Pharmacovigilance in action: Utilizing VigiBase data to improve clozapine safety
Date
2024Abstract
Why was the review done? Marketers develop a package insert after a medical drug is licensed for use in each country. The package insert describes the known benefits and risks of the drug at the time it was licensed. After licensing, post-marketing studies are continued to look for possible undetected adverse drug reactions; this process is called pharmacovigilance. These pharmacovigilance studies should be done by the drug agencies in all countries. These national agencies send their reports to the international pharmacovigilance database, VigiBase. VigiBase is managed by the World Health Organization and is located in Uppsala, Sweden. Clozapine is a second-generation antipsychotic medication that was licensed in 1989 in the United States for treatment-resistant schizophrenia and then approved by other countries.
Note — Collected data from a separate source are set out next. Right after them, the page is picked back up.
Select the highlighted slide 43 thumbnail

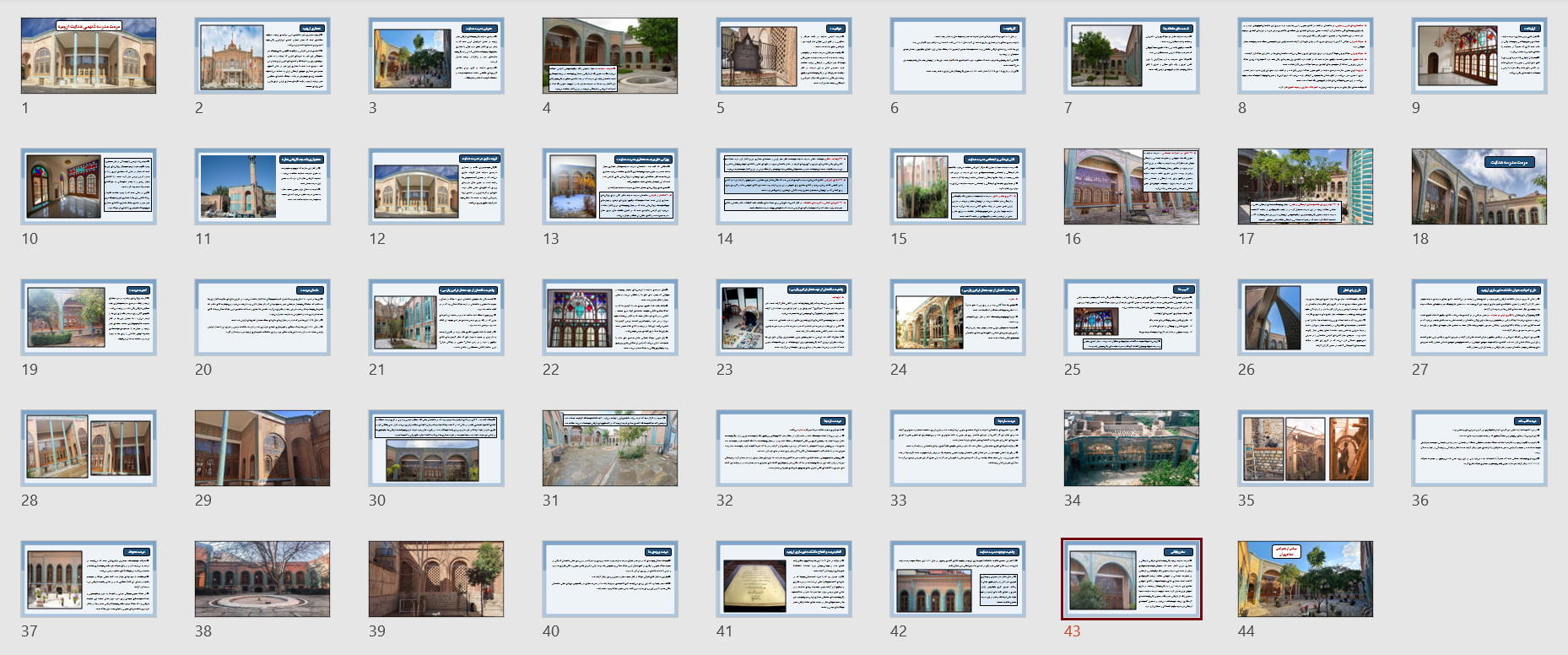click(x=1131, y=579)
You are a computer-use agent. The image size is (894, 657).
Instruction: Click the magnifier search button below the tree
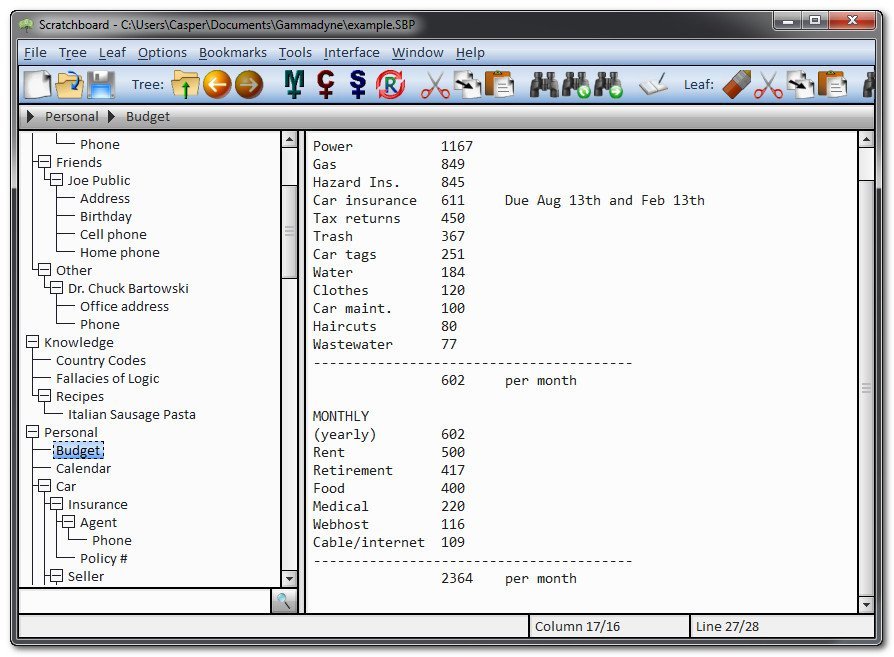click(x=285, y=601)
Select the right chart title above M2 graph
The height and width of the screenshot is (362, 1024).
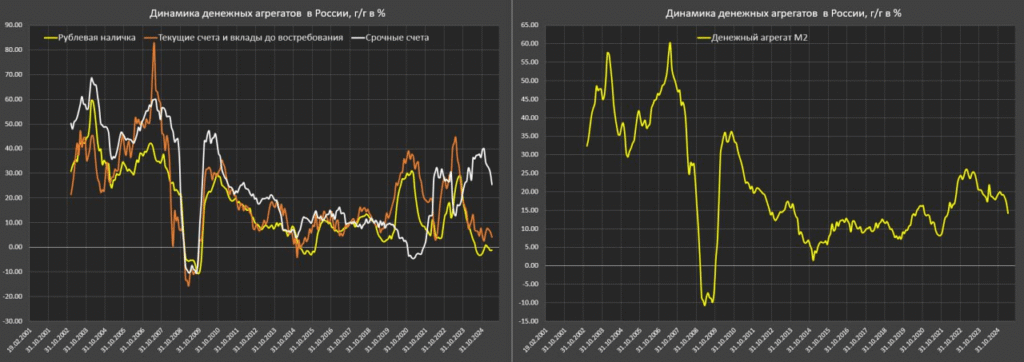783,13
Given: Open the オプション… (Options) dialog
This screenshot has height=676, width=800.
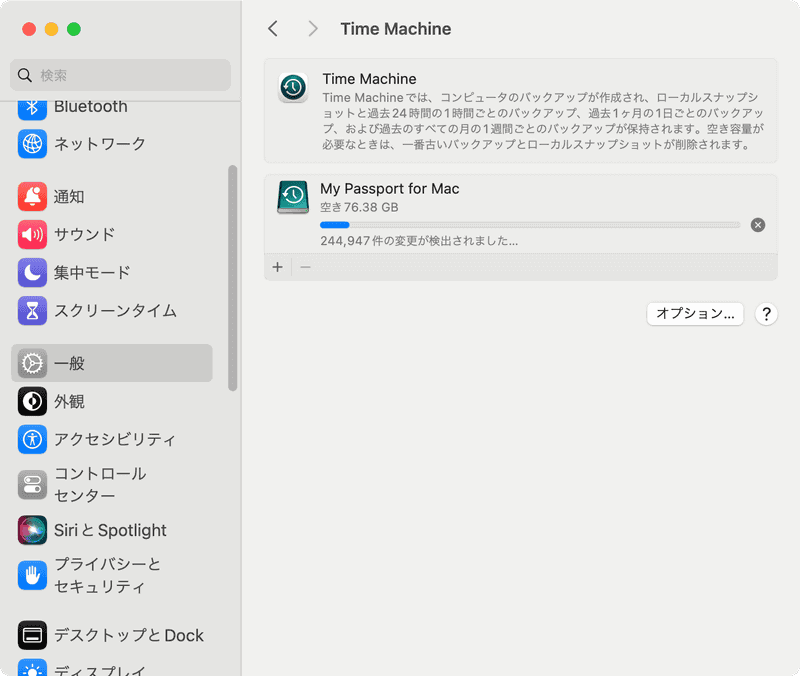Looking at the screenshot, I should [695, 313].

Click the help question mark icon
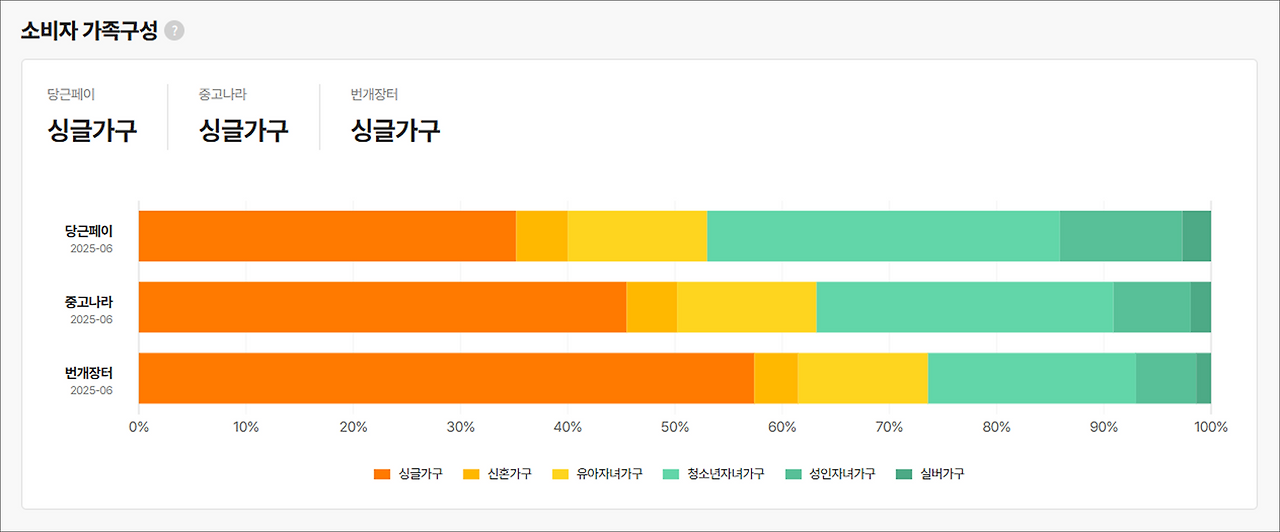pos(174,31)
In 1989 there was major concern about clozapine causing agranulocytosis (loss of white blood cells), so a hematological monitoring system was required in the United States. Later, myocarditis was associated with clozapine in pharmacovigilance studies. What did the authors do? They systematically reviewed VigiBase studies on clozapine adverse drug reactions and identified 18 studies that described clozapine adverse drug reactions in detail. What do these results mean? These VigiBase studies indicate that the respiratory aspiration – aspiration pneumonia – pneumonia spectrum, along with other infections, are significant causes of fatal outcomes in clozapine-treated patients, but this is not mentioned in any clozapine package insert. On the positive side, VigiBase data confirms other literature that clozapine may have specific anti- suicidal effects not present in other antipsychotics.